§ **SOURCE TEXT**
◆ ◆ ◆ ◆ ◆

8 Conclusion and outlook

We have proposed an approach, Ockham, for automatically deriving edit operations specified as in-place model transformations from model repositories. Ockahm is based on the idea that a meaningful edit operation will be one that provides a good compression for the model differences. In particular, it uses frequent subgraph mining on labeled graph representation of model differences to discover frequent patterns in the model differences. The patterns are then filtered and ranked based on a compression metric to obtain a list of recommendations for meaningful edit operations. To the best of our knowledge, Ockham is the first approach for learning domain-specific edit operations in a fully unsupervised manner, that is, without relying on any manual intervention or input from a developer or domain expert.

◆ ◆ ◆ ◆ ◆

§ **PROVIDED DATA**
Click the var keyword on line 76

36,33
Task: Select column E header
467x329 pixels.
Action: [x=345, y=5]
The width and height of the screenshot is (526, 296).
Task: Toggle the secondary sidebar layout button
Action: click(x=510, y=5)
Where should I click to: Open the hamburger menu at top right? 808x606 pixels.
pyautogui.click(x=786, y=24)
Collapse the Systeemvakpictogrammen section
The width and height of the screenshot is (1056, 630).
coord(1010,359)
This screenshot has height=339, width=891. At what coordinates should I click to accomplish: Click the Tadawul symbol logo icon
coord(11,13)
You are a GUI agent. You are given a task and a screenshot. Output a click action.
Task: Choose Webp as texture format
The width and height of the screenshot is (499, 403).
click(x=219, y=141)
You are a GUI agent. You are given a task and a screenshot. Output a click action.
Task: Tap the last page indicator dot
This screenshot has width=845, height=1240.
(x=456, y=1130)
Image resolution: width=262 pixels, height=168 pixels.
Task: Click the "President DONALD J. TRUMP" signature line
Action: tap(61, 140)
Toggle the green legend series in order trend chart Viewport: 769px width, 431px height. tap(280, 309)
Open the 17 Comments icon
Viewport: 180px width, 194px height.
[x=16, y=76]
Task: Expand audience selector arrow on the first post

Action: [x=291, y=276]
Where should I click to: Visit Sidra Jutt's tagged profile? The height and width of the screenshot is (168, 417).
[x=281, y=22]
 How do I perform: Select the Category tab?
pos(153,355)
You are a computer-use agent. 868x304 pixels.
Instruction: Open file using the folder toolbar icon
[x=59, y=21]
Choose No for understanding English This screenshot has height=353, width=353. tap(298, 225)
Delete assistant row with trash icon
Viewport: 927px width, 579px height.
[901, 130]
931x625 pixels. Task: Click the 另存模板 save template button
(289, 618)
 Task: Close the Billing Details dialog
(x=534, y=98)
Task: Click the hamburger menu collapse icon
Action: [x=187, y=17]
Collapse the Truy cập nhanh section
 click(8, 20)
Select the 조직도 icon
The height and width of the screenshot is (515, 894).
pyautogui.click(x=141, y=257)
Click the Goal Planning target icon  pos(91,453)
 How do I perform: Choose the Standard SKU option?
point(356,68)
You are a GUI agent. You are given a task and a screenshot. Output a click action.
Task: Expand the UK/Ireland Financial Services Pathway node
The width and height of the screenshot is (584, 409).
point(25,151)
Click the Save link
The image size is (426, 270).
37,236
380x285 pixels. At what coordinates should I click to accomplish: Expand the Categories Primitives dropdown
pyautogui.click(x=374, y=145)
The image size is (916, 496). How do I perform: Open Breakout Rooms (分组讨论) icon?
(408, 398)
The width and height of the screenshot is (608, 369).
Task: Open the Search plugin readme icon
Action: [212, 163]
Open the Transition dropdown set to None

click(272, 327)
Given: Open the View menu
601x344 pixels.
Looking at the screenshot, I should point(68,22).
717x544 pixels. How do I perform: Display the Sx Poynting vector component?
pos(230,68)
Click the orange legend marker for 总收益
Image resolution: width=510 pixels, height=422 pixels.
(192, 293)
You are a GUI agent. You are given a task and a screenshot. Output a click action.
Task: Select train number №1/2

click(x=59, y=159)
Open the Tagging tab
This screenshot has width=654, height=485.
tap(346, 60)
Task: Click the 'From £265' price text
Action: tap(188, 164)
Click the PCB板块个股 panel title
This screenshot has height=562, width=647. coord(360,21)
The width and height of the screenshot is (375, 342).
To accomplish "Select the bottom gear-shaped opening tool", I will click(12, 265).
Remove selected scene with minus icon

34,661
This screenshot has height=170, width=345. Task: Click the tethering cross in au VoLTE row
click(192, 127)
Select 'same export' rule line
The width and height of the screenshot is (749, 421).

◆ ◆ ◆ ◆ ◆

§ **EXERCISE TASKS**
A – Please decide whether each statement agrees with the conclusion text: (i) Ockham applies frequent subgraph mining to labeled graph representations of model differences; (ii) Ockham ranks the patterns by how often developers use them; (iii) Ockham needs input from a domain expert. Give yes or no for each, with the deciding words from the conclusion text quoted.
B – According to the conclusion text, in what form are the edit operations that Ockham derives specified?

§ **PER-TASK ANSWERS**
A –
(i) Yes: "it uses frequent subgraph mining on labeled graph representation of model differences"
(ii) No: "The patterns are then filtered and ranked based on a compression metric"
(iii) No: "without relying on any manual intervention or input from a developer or domain expert"

B – As in-place model transformations.